Work instruction:
Within the entries below, find the portion that opens with the line containing "Lernplattform (80, 1921)" and closes with the line containing "June 2015 (26, 2335)". Retype that portion exactly and only.
***** Records for the task *****
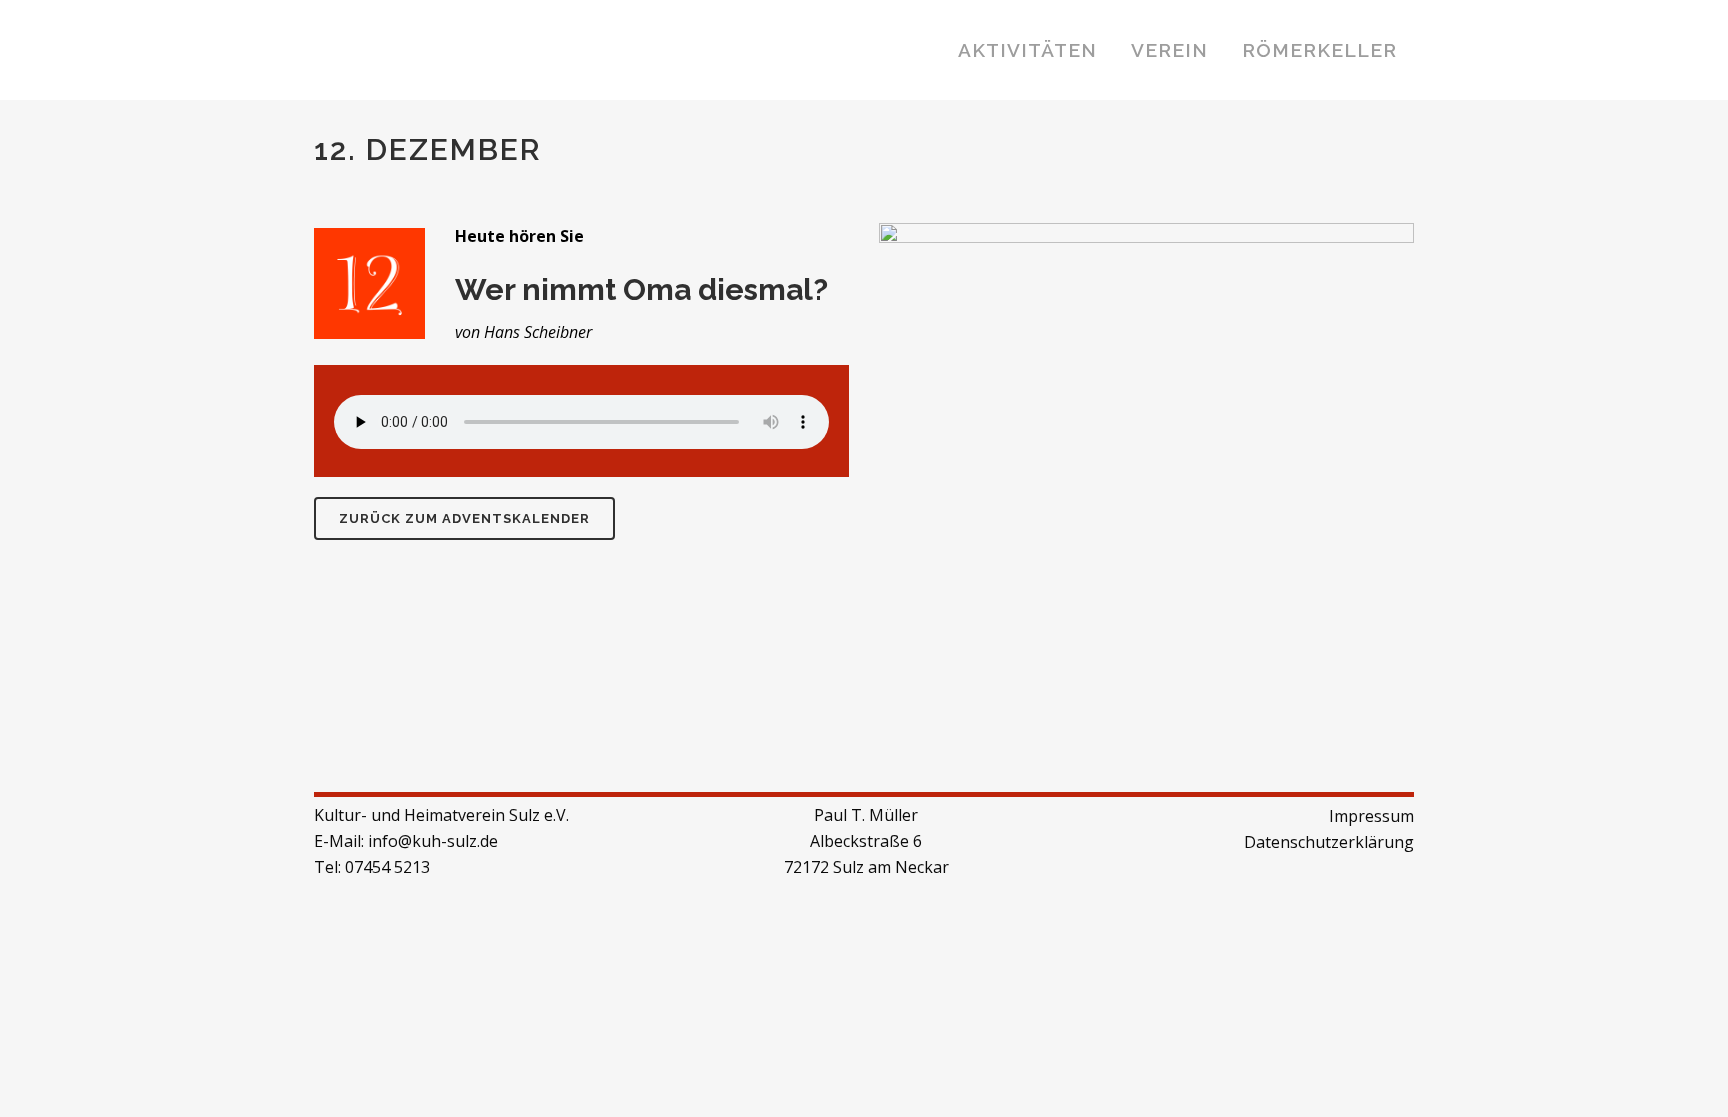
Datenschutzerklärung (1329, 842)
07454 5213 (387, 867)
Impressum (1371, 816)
*****
***** Records for the task *****
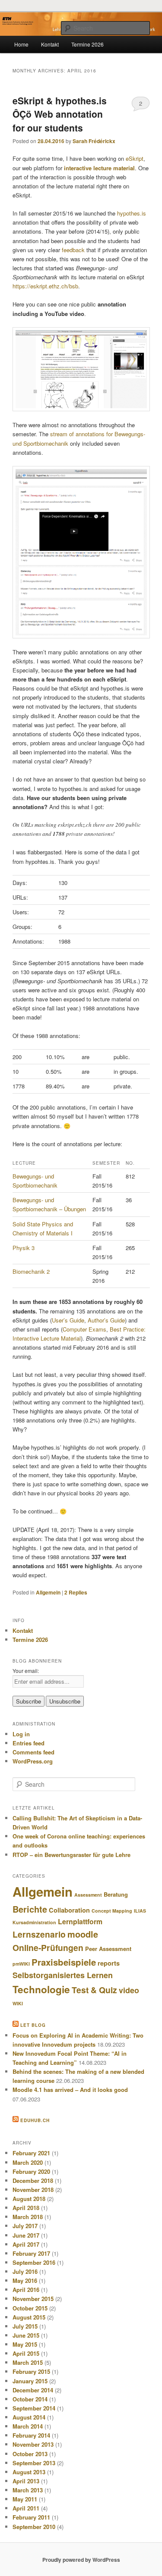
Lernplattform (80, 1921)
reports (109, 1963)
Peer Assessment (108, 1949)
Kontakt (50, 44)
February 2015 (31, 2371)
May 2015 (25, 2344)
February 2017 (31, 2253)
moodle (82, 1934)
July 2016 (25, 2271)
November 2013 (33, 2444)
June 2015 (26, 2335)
*****
Answer area:
Lernplattform (80, 1921)
reports (109, 1963)
Peer Assessment (108, 1949)
Kontakt (50, 44)
February 2015 (31, 2371)
May 2015 (25, 2344)
February 2017 (31, 2253)
moodle (82, 1934)
July 2016 (25, 2271)
November 2013 (33, 2444)
June 2015 (26, 2335)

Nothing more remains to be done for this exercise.